Leaving out the pictures, write the following records exactly as they read.

►

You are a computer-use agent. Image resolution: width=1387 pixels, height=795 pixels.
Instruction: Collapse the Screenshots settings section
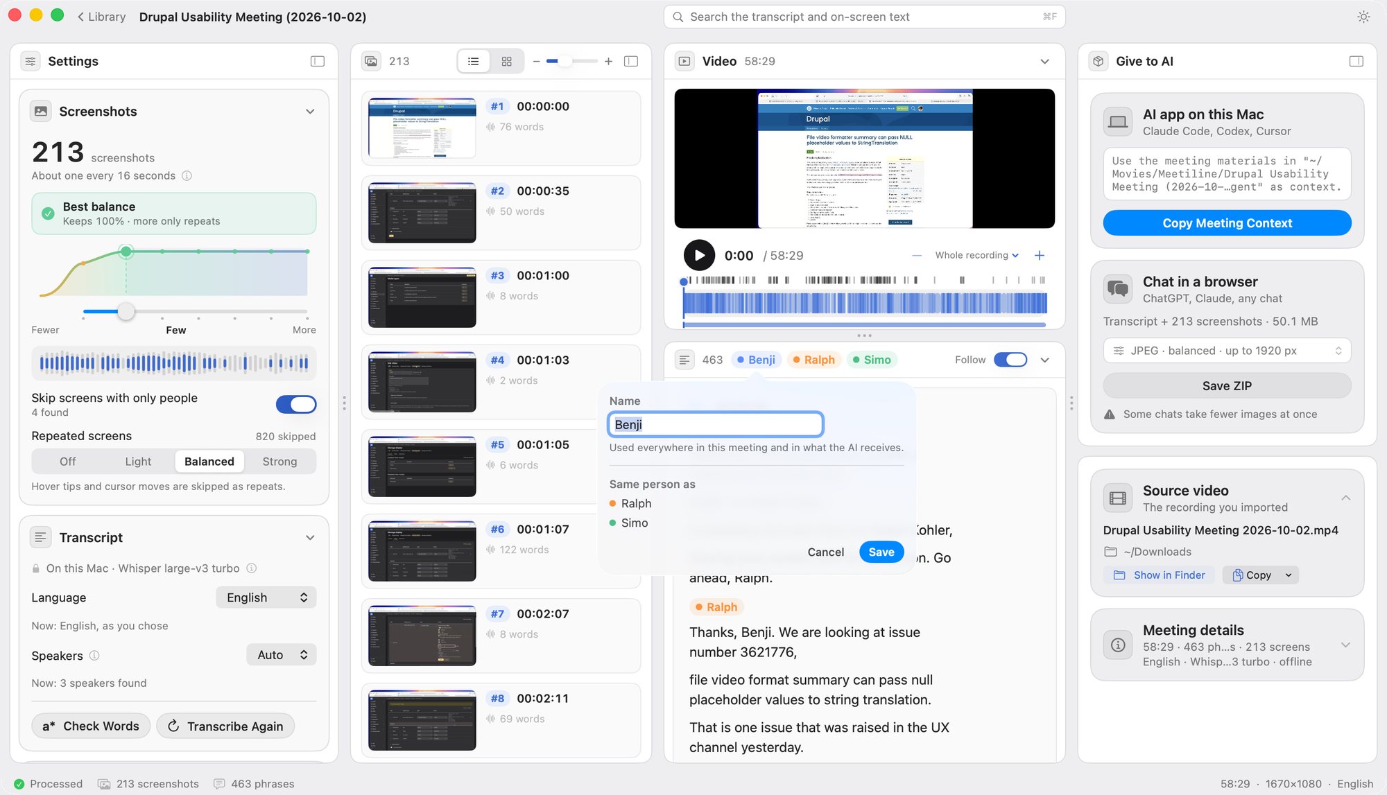(x=310, y=112)
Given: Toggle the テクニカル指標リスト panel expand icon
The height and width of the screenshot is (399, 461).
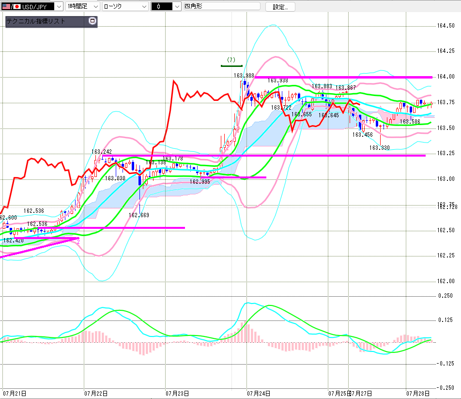Looking at the screenshot, I should pos(92,20).
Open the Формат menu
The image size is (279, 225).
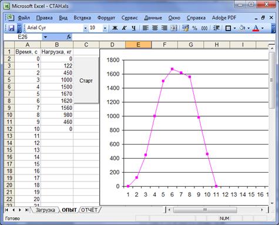106,18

◄

Problem solution:
You are a computer-use agent. Image resolution: width=1387 pixels, height=795 pixels.
Instruction: Collapse the Screenshots settings section
(x=310, y=112)
Given: Toggle the テクニカル指標リスト panel expand icon
The height and width of the screenshot is (399, 461).
Looking at the screenshot, I should pos(92,20).
Open the Формат menu
The image size is (279, 225).
106,18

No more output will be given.